• Material for the task
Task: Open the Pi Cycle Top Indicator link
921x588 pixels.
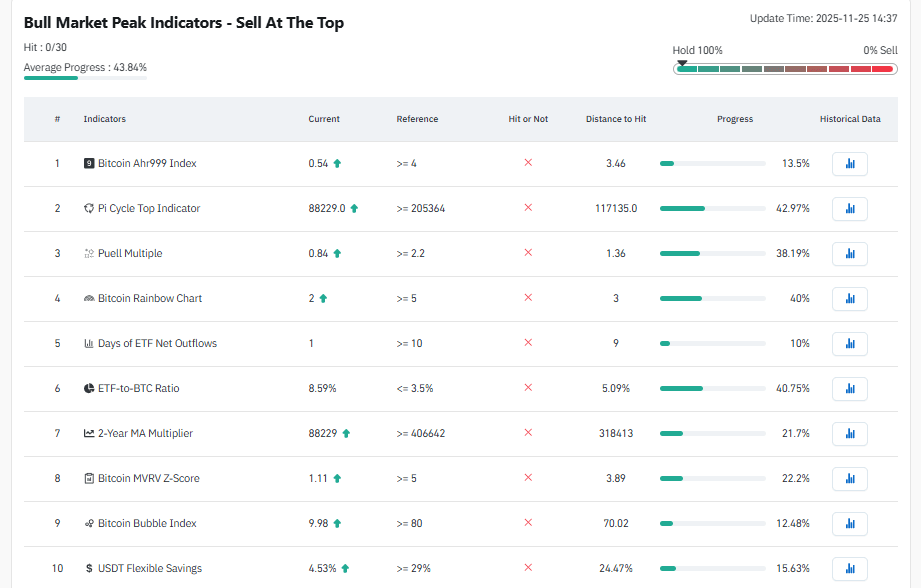Action: 148,208
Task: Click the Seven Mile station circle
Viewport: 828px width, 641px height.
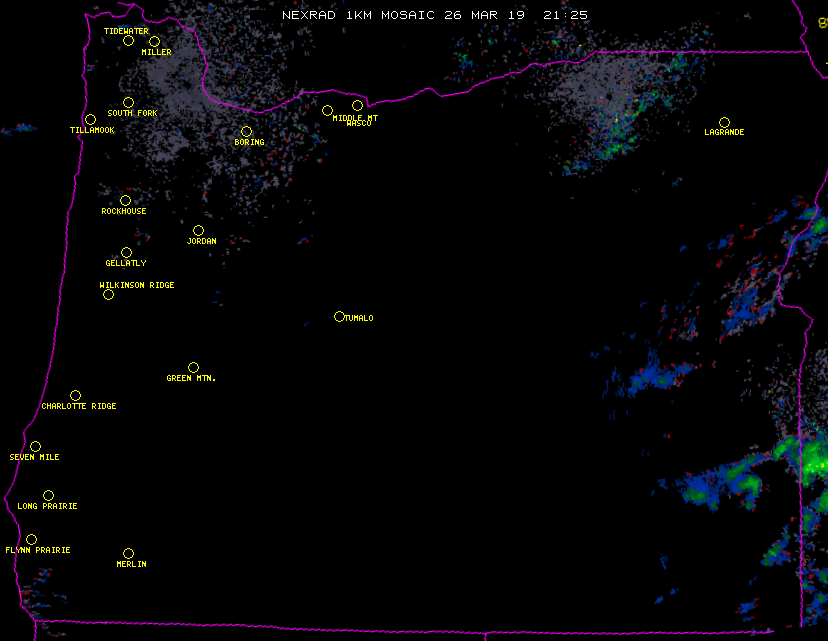Action: (35, 447)
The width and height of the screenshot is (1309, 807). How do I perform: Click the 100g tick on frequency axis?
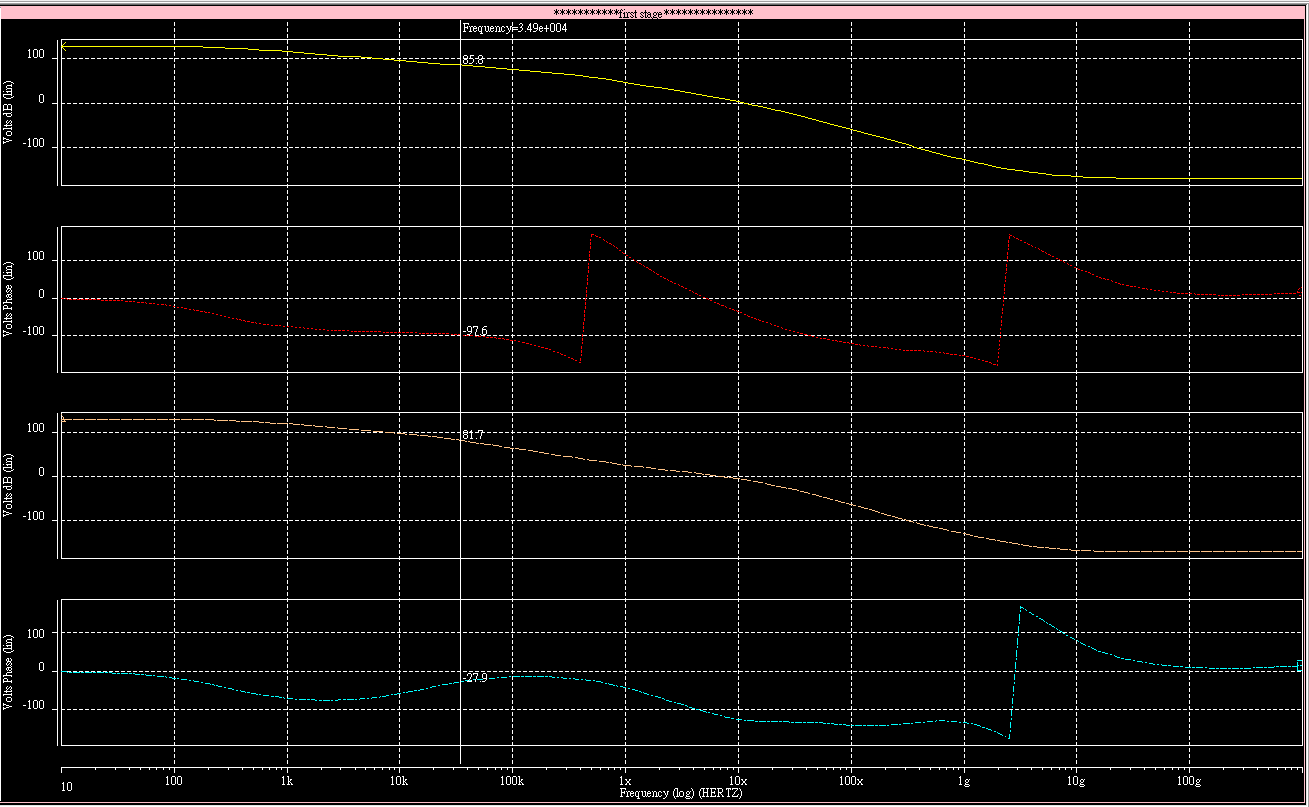click(x=1189, y=780)
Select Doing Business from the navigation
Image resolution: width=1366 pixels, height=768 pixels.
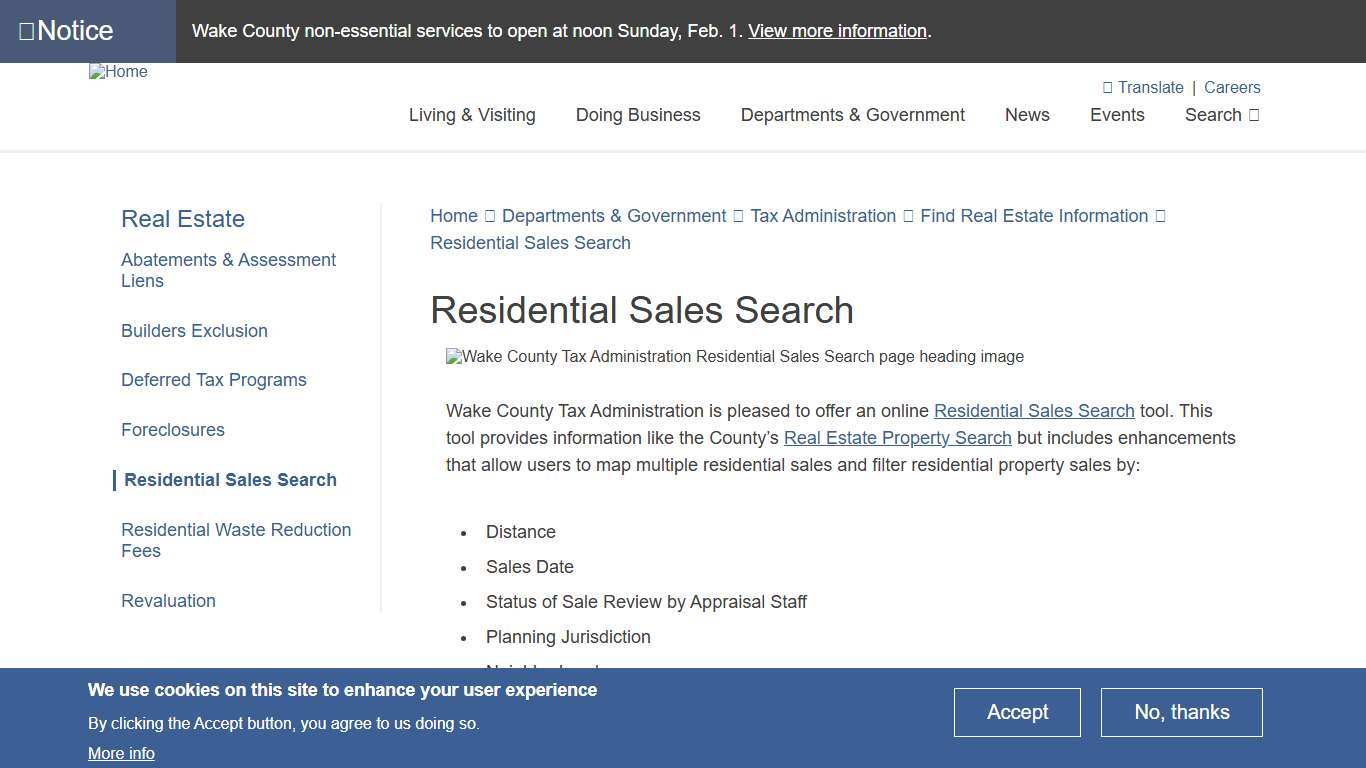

• What the task asks
Once the pictures are removed, print all the remaining data exactly as it stands.

• Result for this task
Task: Open the Pi Cycle Top Indicator link
921x588 pixels.
Action: 148,208
Task: Click the Seven Mile station circle
Viewport: 828px width, 641px height.
Action: (35, 447)
The width and height of the screenshot is (1309, 807). How do I perform: Click the 100g tick on frequency axis?
click(x=1189, y=780)
Select Doing Business from the navigation
Image resolution: width=1366 pixels, height=768 pixels.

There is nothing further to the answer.